Loki is a lightweight and easy-to-operate log aggregation system. Developed by Grafana Labs, it is natively integrable with the Grafana toolset to compose a fully featured logging stack.
Sometimes, when we use Loki to visualize logs in Grafana, we may experience slow queries or even timeouts when processing large volumes of data. In this post I will show how to accelerate queries and make your dashboards work faster with Loki’s query cache. We will also practice how to find desirable logs faster by using Loki’s querying language.
Requirements
Kubernetes
You will need a Kubernetes cluster with Kubernetes v1.26.3 or newer. Some older versions should also be compatible, but you will need to try them.
Kubectl
We use Kubectl v1.26.3, see documentation on how to install it properly.
Helm
We use Helm v3.11.2, see documentation on how to install it properly.
Test environment setup
Kube-prometheus-stack
As a first step to take, we will install the kube-prometheus-stack Helm chart to deploy the basic monitoring stack. From there, we will use Grafana and Prometheus.
Apply this code to install the kube-prometheus-stack Helm chart to your Kubernetes cluster:
echo \ ' grafana: additionalDataSources: - name: Loki type: loki url: http://loki-gateway access: proxy editable: true ' \ > kube-prometheus-stack.yaml helm repo add prometheus-community https://prometheus-community.github.io/helm-charts helm repo update kubectl create ns monitoring helm upgrade --install kube-prometheus-stack prometheus-community/kube-prometheus-stack --version=45.7.1 -n monitoring -f kube-prometheus-stack.yaml
Memcached
We will use Memcached as a caching storage for our Loki installation.

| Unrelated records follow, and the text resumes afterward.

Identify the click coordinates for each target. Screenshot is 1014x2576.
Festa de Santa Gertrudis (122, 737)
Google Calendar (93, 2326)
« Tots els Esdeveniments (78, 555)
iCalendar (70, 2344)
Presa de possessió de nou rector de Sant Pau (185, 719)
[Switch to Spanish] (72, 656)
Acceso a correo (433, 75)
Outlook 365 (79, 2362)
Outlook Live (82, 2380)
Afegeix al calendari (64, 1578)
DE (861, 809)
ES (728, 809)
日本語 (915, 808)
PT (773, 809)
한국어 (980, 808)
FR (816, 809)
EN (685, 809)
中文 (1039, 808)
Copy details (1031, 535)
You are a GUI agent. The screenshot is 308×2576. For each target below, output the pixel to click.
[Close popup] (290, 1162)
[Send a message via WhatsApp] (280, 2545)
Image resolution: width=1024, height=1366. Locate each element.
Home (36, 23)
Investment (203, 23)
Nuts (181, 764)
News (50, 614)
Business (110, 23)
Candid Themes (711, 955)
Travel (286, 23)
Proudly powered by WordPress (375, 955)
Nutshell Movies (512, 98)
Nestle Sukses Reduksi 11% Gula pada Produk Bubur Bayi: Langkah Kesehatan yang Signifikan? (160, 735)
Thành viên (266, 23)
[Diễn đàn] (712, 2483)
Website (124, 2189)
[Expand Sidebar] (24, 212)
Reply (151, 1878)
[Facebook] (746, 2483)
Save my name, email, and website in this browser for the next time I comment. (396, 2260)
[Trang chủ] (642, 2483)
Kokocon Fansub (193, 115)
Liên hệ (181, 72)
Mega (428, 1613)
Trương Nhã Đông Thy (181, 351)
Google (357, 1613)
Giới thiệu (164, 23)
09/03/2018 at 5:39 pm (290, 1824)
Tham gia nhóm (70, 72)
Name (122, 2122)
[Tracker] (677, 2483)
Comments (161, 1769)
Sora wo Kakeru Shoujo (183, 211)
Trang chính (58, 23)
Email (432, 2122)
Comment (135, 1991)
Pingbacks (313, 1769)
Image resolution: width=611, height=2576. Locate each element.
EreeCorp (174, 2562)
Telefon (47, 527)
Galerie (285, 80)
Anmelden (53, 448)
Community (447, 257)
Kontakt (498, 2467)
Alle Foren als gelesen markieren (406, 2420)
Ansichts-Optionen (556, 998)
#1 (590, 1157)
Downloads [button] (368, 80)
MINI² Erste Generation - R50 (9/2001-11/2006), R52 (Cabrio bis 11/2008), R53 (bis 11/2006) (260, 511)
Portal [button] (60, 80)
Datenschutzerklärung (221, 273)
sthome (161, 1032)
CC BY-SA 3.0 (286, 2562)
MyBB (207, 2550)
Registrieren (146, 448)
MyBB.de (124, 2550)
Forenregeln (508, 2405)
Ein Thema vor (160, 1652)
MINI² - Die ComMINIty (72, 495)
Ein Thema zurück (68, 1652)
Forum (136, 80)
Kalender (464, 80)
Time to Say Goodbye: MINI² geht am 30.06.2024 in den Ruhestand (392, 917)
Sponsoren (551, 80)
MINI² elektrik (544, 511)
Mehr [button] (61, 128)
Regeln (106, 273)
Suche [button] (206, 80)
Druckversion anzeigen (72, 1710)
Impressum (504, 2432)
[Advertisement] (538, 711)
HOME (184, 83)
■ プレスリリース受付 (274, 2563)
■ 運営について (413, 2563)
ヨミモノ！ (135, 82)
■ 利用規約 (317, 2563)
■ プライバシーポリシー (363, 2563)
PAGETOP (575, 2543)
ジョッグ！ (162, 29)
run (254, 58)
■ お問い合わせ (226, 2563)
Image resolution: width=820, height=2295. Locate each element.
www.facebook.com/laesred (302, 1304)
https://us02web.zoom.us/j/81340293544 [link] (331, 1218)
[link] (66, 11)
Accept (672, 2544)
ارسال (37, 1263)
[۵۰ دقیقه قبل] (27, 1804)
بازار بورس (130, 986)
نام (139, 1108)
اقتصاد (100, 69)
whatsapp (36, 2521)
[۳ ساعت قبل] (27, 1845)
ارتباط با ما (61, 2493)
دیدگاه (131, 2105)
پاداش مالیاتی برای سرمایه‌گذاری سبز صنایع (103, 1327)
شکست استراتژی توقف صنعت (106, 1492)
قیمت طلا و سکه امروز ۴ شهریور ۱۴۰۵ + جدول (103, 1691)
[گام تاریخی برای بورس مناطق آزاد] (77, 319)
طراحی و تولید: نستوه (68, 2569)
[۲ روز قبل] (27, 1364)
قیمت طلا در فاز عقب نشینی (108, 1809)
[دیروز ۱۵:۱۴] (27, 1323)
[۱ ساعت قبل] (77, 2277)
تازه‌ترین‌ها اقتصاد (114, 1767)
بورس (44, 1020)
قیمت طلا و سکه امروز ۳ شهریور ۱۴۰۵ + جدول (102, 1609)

Apply this code to install the Memcached Helm chart to your Kubernetes cluster:
helm repo add bitnami https://charts.bitnami.com/bitnami helm install memcached bitnami/memcached --version=6.3.13 -n monitoring
Loki
To have our logs managed by Loki, we need to add the Loki Helm chart to our stack.
Apply this code to install the chart to your Kubernetes cluster:
echo \ ' loki: commonConfig: replication_factor: 1 storage: type: "filesystem" auth_enabled: false memcached: results_cache: enabled: true host: "memcached" service: "memcache" default_validity: "1h" singleBinary: replicas: 1 persistence: enabled: true size: 2Gi ' \ > loki.yaml helm repo add grafana https://grafana.github.io/helm-charts helm repo update helm upgrade --install loki grafana/loki --version=4.8.0 -n monitoring -f loki.yaml
Promtail
The Promtail agent collects our logs and sends them to Loki. To enable it for our installation, we need to add the Promtail Helm chart to our stack.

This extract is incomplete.